Objective To illustrate the clinical features, efficiency of anti-arrhythmic medications and prognosis in pediatric tachycardia-induced cardiomyopathy (TIC) . Methods Retrospective review of medical records was carried out in children with TIC, and defined as LVFS <30% associated with various tachyarrhythmia in Children′s Hospital of Fudan University. Data with respect to the clinical findings, anti-arrhythmic therapy, electrocardiographic and echocardiographic evaluation and biomarkers were collected. Clinical follow-up was continued until both LVFS≥30% and Z-LVEDD>2.0 were achieved. Multivariate linear and logistic regression analysis was performed to evaluate possible predictors of time to myocardial recovery. Results A total of 56 pediatric cases with TIC were included in our study from May 2003 to January 2016. Forty patients (71.4%)were infants and 37 were boys (66.1%). Atrial tachycardia and paroxysmal supraventricular tachycardia were the most common types of responsible tachyarrhythmia, with the percentage of 53.6% and 37.5%, respectively. Anti-arrhythmic medications as part of management were used in all 56 cases and complete, partial and none effective response to medications occurred in 29 (51.8%), 23 (41.1%) and 4 (7.1%) cases, respectively. Amiodarone was the most commonly used medication, and its effectiveness was achieved in 92.3% (36/39) children, including both used alone and in combination with other medications. Except for 2 cases of death, left ventricular fractional shortening (LVFS) was significantly increased from (23.7±3.7)% to (32.8±4.6)% (P<0.001), and Z-LVEDD was decreased from (2.79±3.04) to (0.37±2.0) ( P<0.001) in the remaining 54 cases. Median time for recovery of LVFS and Z-LVEDD was 10 days and 42 days, respectively. Plasma (N-terminal) pro B-type natriuretic peptide was reduced significantly from (15 711±11 453) pg·mL-1 to (1 287±1 510) pg·mL-1 (P<0.001).

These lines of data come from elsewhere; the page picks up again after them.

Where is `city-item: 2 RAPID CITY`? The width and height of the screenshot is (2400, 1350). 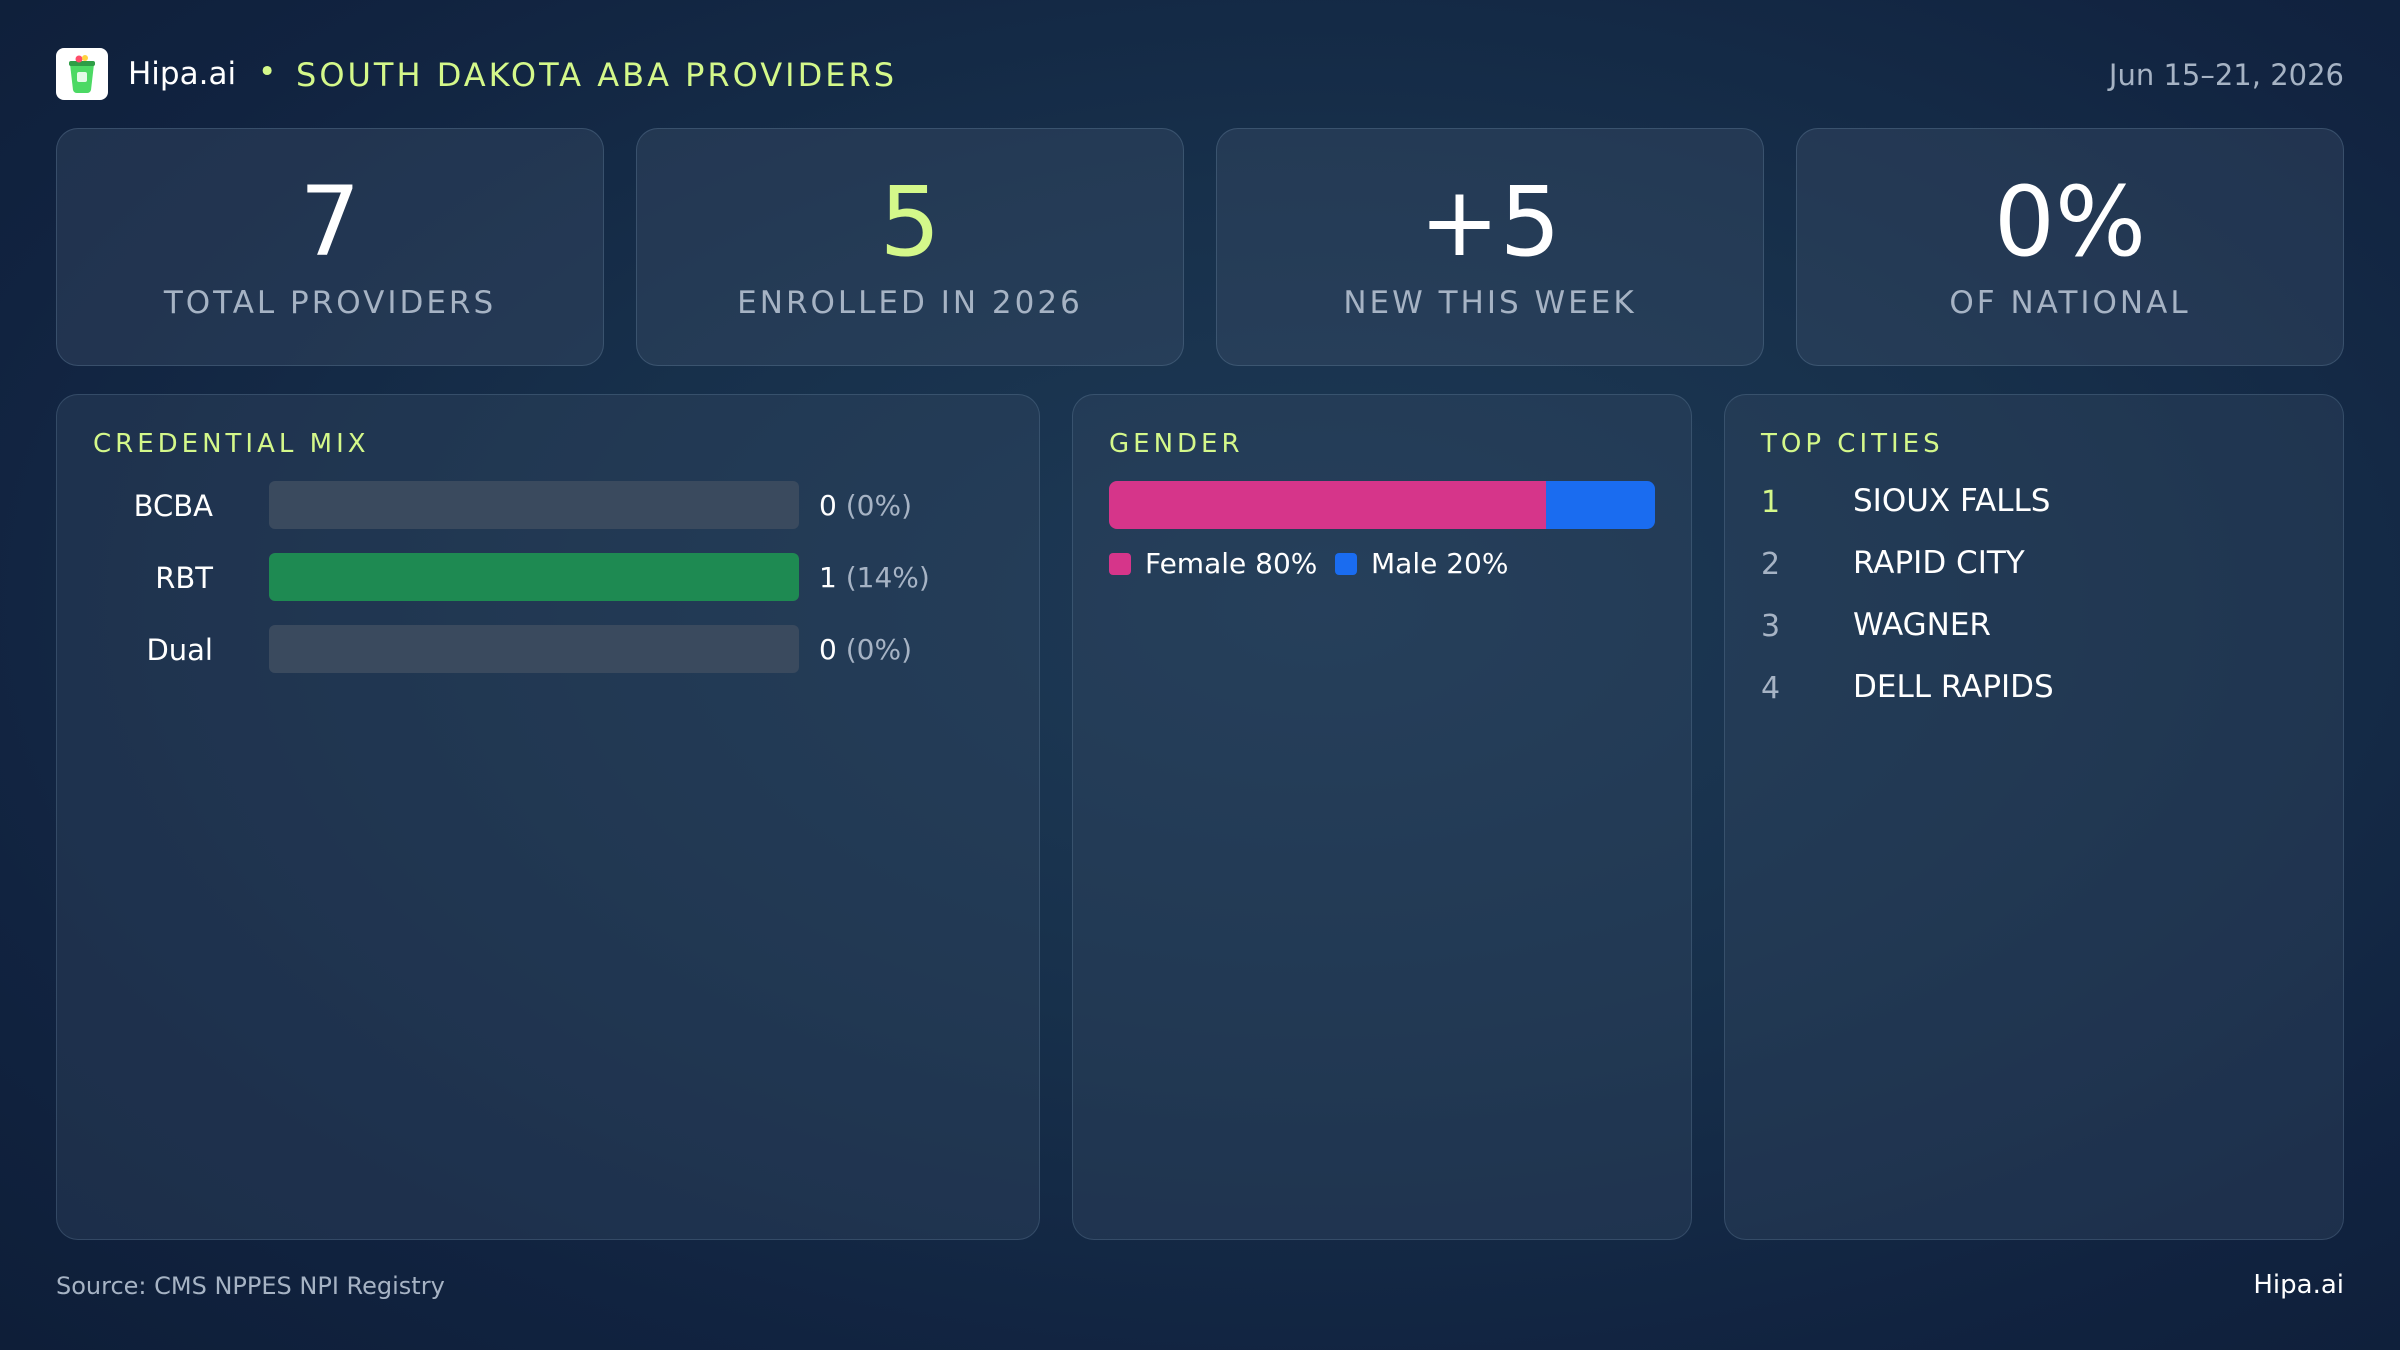 city-item: 2 RAPID CITY is located at coordinates (2041, 565).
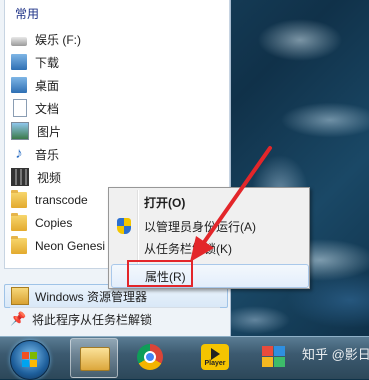  What do you see at coordinates (20, 177) in the screenshot?
I see `video-icon` at bounding box center [20, 177].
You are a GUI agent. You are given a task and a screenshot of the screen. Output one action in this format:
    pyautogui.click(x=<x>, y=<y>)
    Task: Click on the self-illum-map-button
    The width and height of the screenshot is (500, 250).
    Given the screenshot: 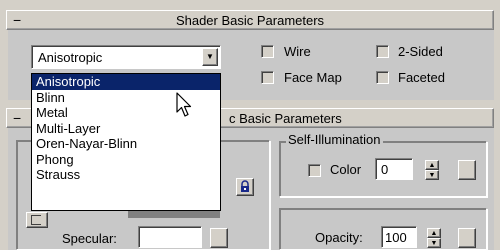 What is the action you would take?
    pyautogui.click(x=467, y=170)
    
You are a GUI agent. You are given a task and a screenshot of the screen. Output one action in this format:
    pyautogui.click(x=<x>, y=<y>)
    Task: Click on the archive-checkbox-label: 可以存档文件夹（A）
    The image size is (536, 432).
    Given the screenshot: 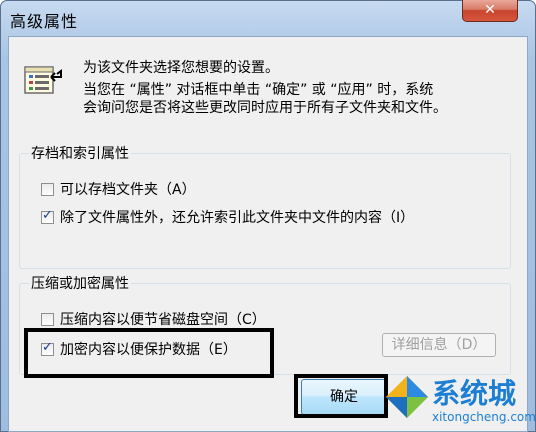 What is the action you would take?
    pyautogui.click(x=128, y=189)
    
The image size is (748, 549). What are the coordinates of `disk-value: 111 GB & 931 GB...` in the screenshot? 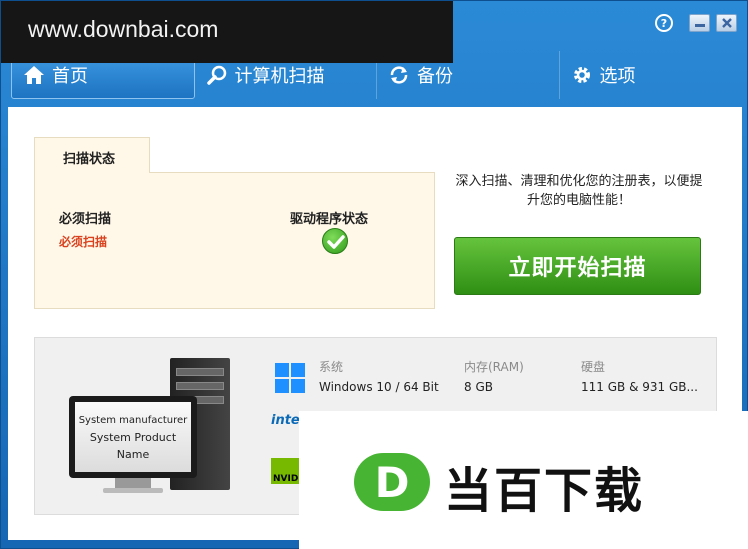 It's located at (640, 387).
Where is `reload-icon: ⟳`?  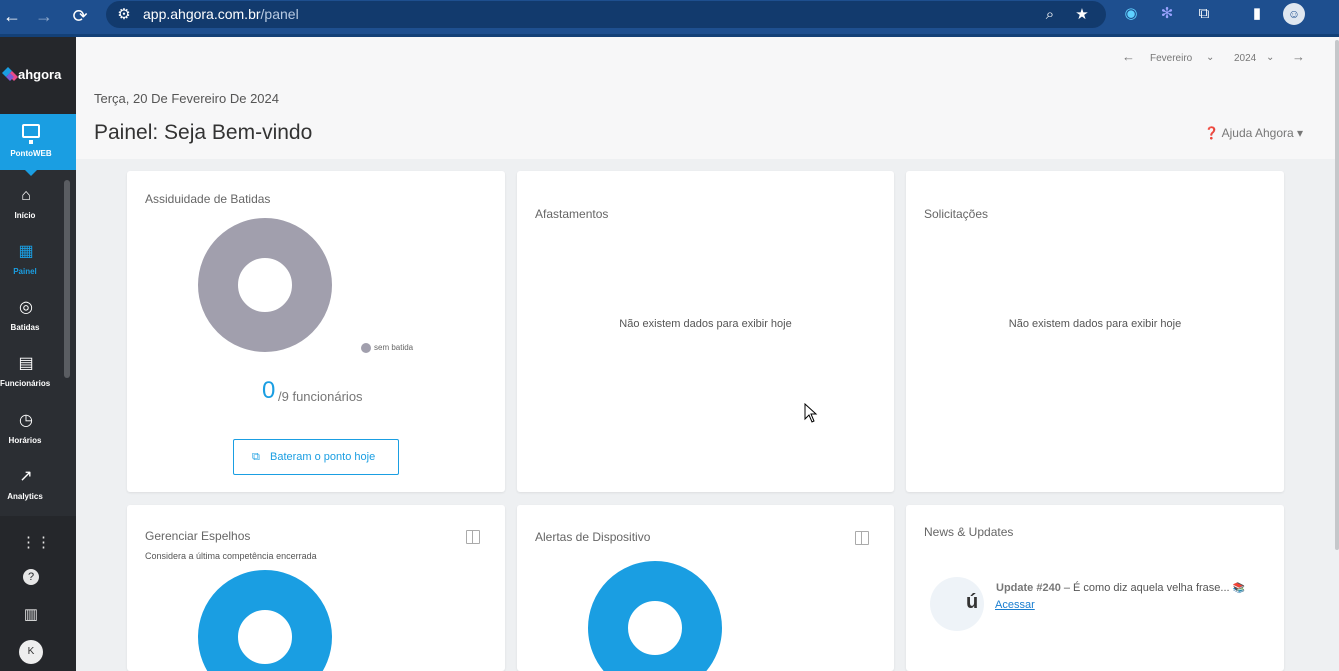 reload-icon: ⟳ is located at coordinates (80, 16).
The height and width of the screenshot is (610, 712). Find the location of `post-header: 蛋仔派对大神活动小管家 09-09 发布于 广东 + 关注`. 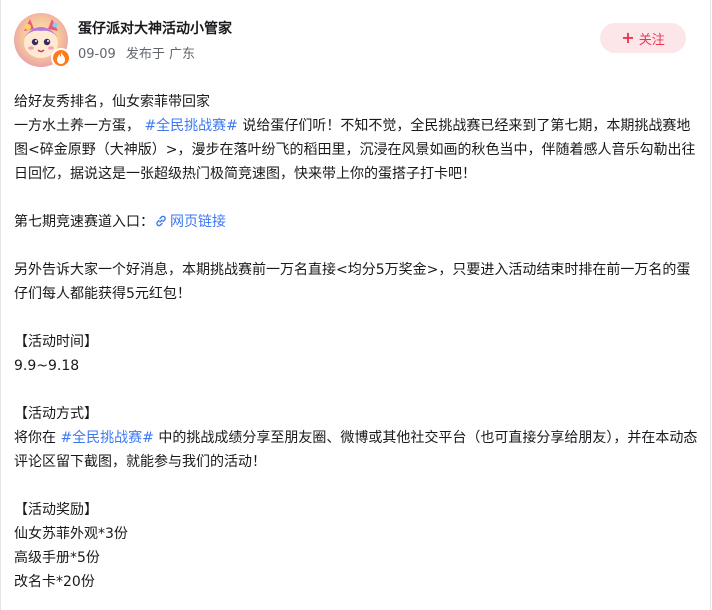

post-header: 蛋仔派对大神活动小管家 09-09 发布于 广东 + 关注 is located at coordinates (359, 40).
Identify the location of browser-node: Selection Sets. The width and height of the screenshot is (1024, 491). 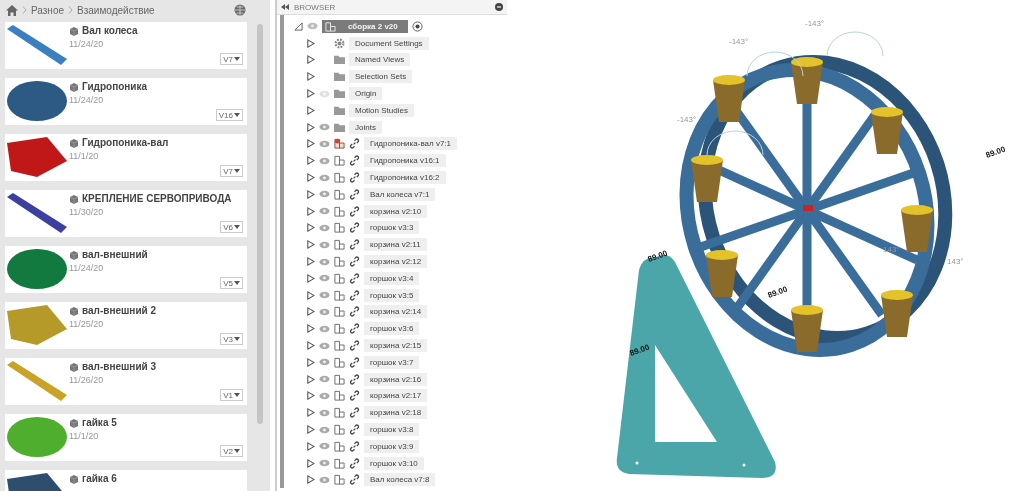
(381, 77).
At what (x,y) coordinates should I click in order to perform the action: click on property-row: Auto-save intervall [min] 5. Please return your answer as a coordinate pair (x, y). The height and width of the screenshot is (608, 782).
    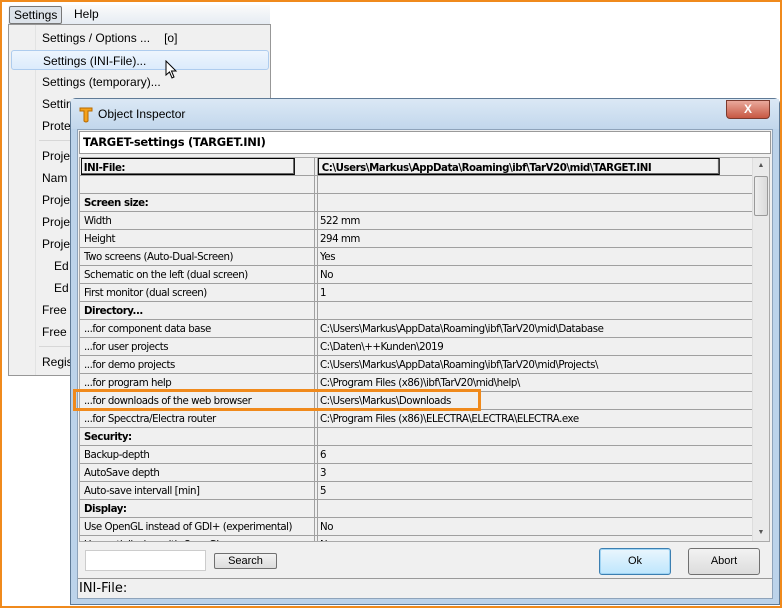
    Looking at the image, I should click on (417, 491).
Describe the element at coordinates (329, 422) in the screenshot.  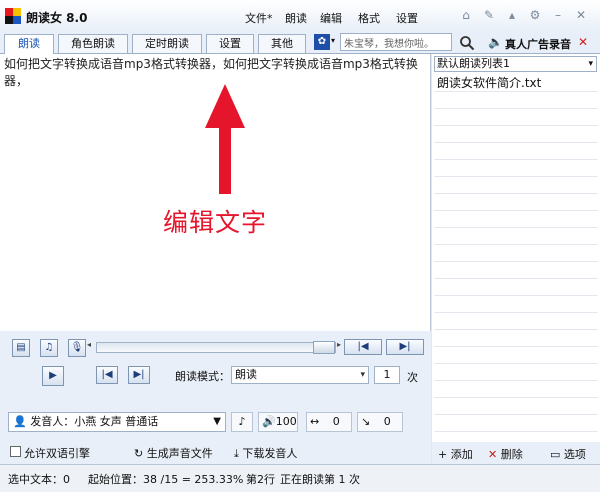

Predictor of earlier left ventricular size normalization was smaller baseline Z-LVEDD (β=0.528,95%CI:0.127-0.506,P=0.002). Conclusion Myocardial dysfunction is wholly or partially reversible after control of the responsible tachyarrhythmia in pediatric TIC. Early recognition and treatment by clinicians are crucial for favorable recovery of left ventricular function.